--- start ---

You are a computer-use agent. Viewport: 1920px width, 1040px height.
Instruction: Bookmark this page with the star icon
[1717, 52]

--- end ---
--- start ---

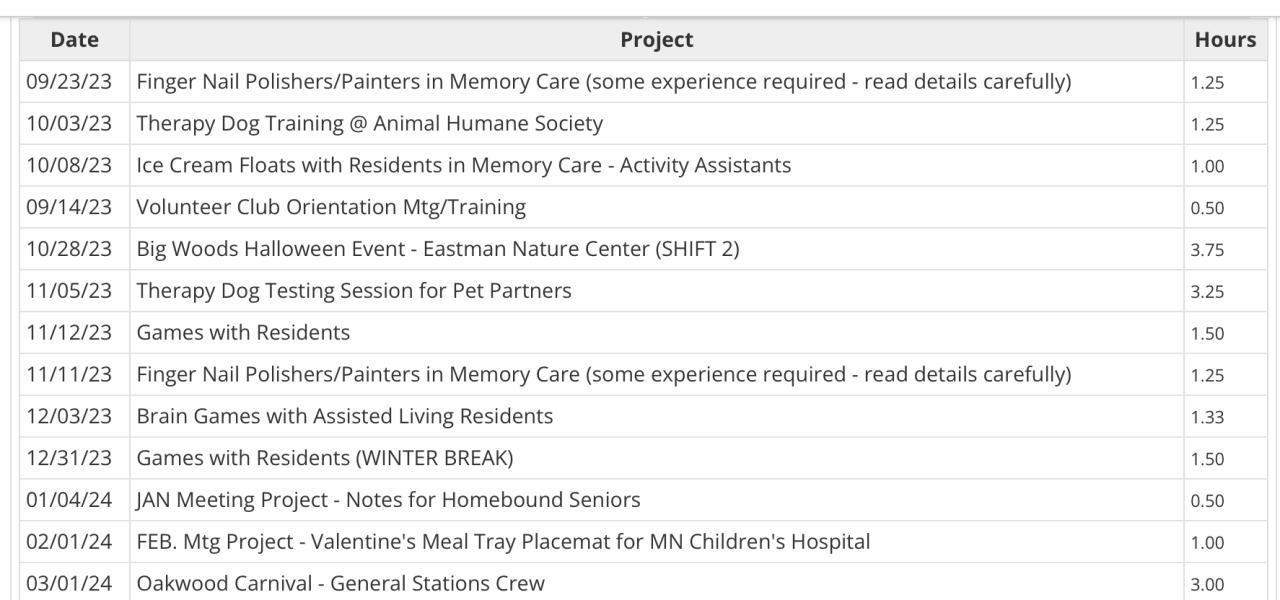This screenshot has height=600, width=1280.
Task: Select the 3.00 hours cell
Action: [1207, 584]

--- end ---

STATED GOAL: Extract the part of the rows that opens with the line containing "This screenshot has height=600, width=1280." and closes with the line containing "Action: [1207, 584]", both included, copying each line word for word. Leave the pictures out of your answer.

THE COMPLETED TASK:
This screenshot has height=600, width=1280.
Task: Select the 3.00 hours cell
Action: [1207, 584]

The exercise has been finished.